Add holes to change the pitch of your whistle.Add more holes to increase your whistle's pitch. Adding larger holes will also increase the whistle's pitch.
- Consider making different shaped holes if you plan on adding more than one hole. This will maximize the number of tones produced by the whistle.
- Give your whistle a test blow after adding each additional hole. Do this to check the sound and to ensure that the whistle is still making sounds.
Tune your whistle.This way you can play real musical notes. Make at least three holes. Having three holes will let you make up to 8 musical notes. These notes are: doe, ray, mi, fa, soe, la, ti, doe.

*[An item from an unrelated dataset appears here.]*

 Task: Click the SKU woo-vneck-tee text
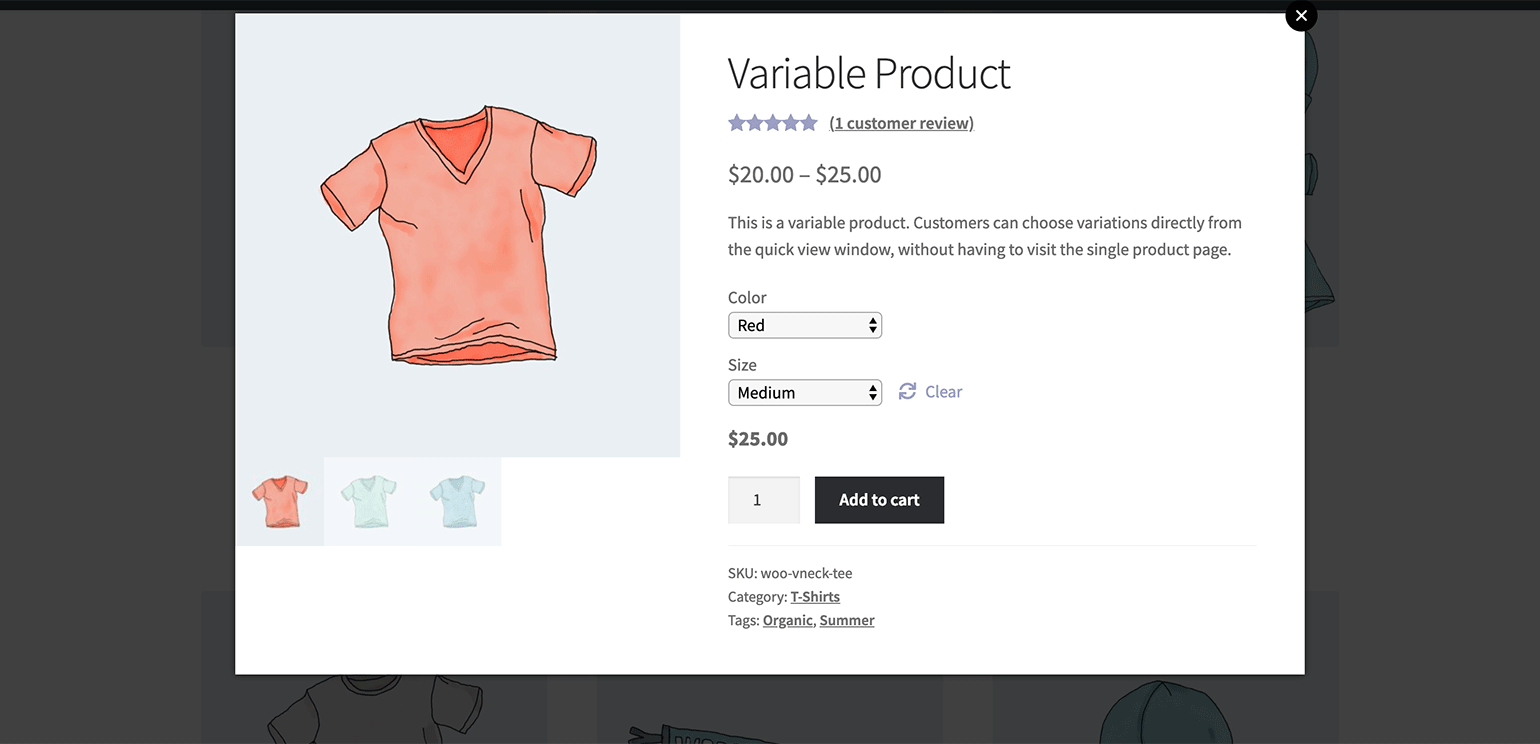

- Start with no holes to establish "doe".
- Cut the first hole to create the "ray" note.
- Cover the first hole with your finger and cut a second hole to make "mi"note.
- Blow into your whistle and try out the scale at this point. You should be able to play"doe", "ray", "mi", "fa".

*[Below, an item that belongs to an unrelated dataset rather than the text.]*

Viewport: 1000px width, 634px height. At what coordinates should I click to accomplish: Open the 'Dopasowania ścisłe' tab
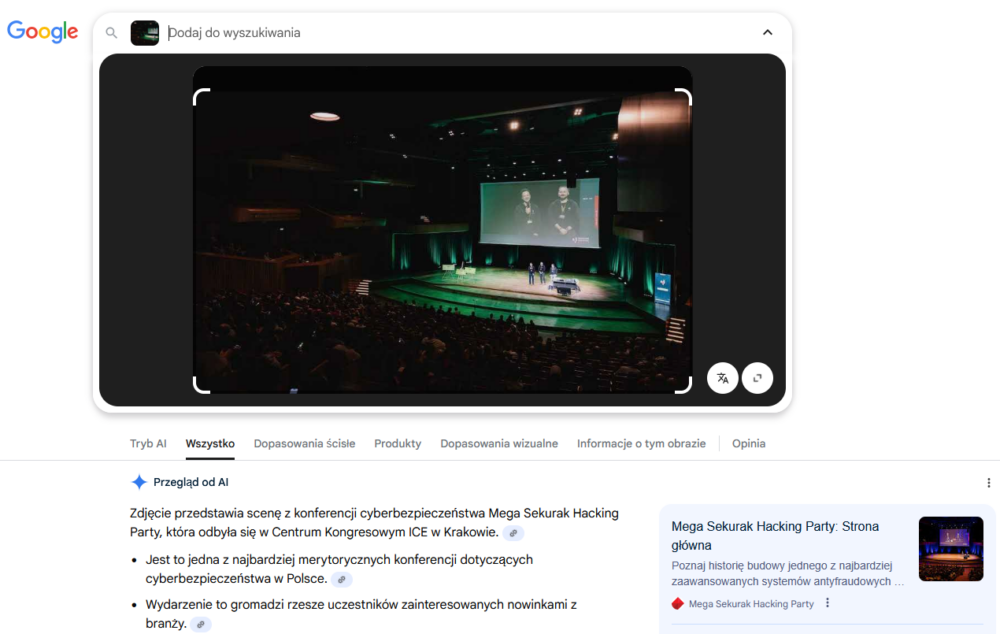tap(304, 444)
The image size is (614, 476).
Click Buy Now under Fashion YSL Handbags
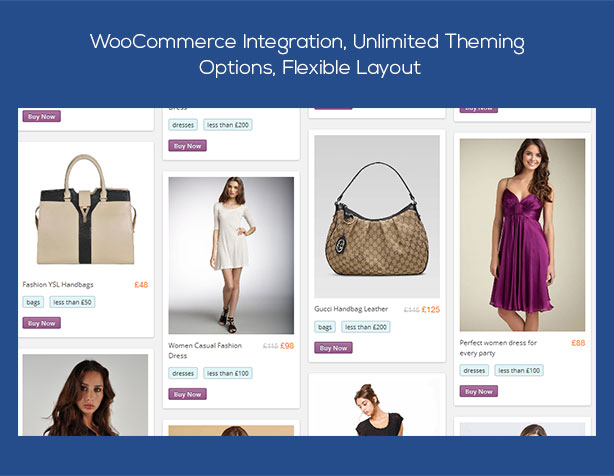tap(42, 323)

- Cover the first two holes and cut hole a third hole to be able to make the "soe" note.
- Create the “la” note by covering the second hole with your finger, leaving the first and third holes uncovered, and blowing into your whistle.
- Make the “tie” note by covering the first hole and leaving the last two uncovered as you blow into your whistle.

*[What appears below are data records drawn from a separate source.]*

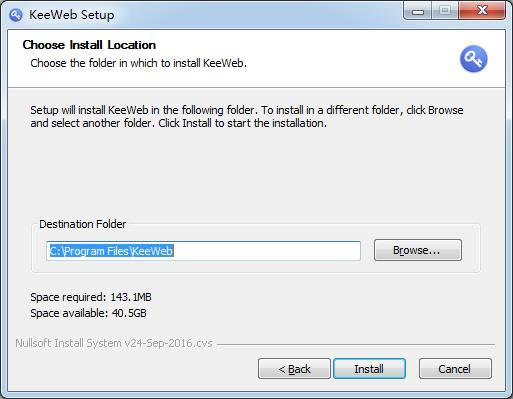Click the Choose Install Location heading
Viewport: 513px width, 399px height.
89,45
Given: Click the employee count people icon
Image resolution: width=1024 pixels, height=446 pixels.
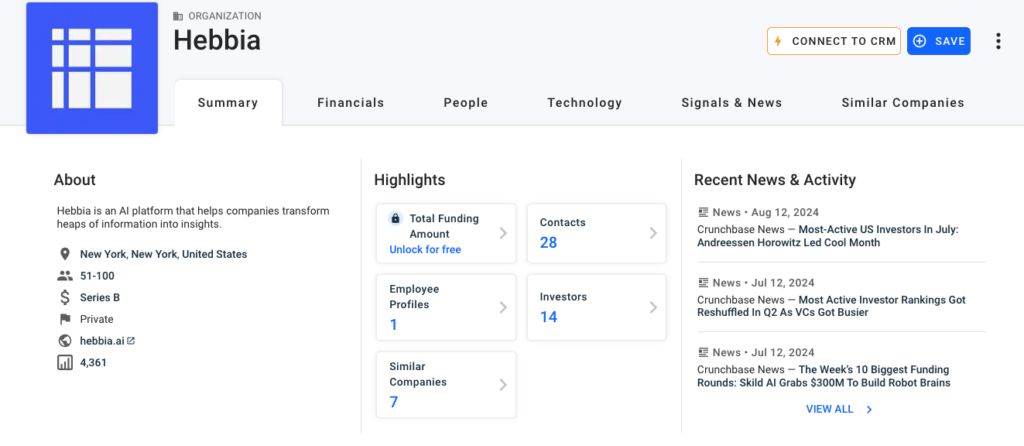Looking at the screenshot, I should pos(65,276).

- Leave all holes uncovered and blow into your whistle to create the last “doe” note.
Completing Your Clay Whistle
Decorate the whistle.Have fun with it! Add arms, eyes, and tails to make your own unique creation.
- Let your imagination run wild and make any additions to your whistle that you like.
Add texture to your whistle.Use tools to make textures and designs. Use household items as tools to create texture.
- Buttons, feathers, needles, toothpicks, etc; can all be great tools for adding texture to your clay.
- Pressing small objects against your whistle will leave an imprint.
Fire the whistle in a kiln.Once the clay is bone-dry (not cold to the touch), you can fire it. If all goes well, the whistle will still work after it is fired.
- Make sure that the piece of clay that you put inside the oven does not have any bubbles of air. If you leave air bubbles, there is the risk of losing your masterpiece by the high temperatures that the oven produces. The temperatures can cause the clay to burst into pieces if air bubbles are present.
- To ensure that there are no bubbles, you should press the clay in different directions using your fingers. Finally, put it in the oven without any fear.
- The kiln will harden the clay to a stone like form.
- Know that clay may shrink during firing. This will change the sound that the whistle makes.
- Practicing making clay whistles will help you determine the appropriate size your whistle should be before firing.
If you desire paint or glaze the fired whistle.Keep in mind that glaze requires three coats. Let one coat of glaze dry before adding another.
- When you are sticking the two pots together, use a needle tool to score the edges of the pots and add slip (very watery clay) to the ridges of clay. This makes it easier to stick the pots together.
- If you glaze the finished whistle, it needs to be fired a second time to set the glaze.
- To make the whistle into the shape of a critter, add any additional pieces before making the air holes.This includes: legs, eyes, etc. Once the whistle is perfected to make noise, you will not want to mess with it too much because you may move the air-holes and lose the sound.
- Supervise children using sharp tools.
- Be sure to use non-lead based glaze when firing your whistle.
- Getting sound from your whistle can take a very long time and be very frustrating. Keep trying! As you improve, you will learn the ways that work.
- Be aware that glazing the whistle may change its tune.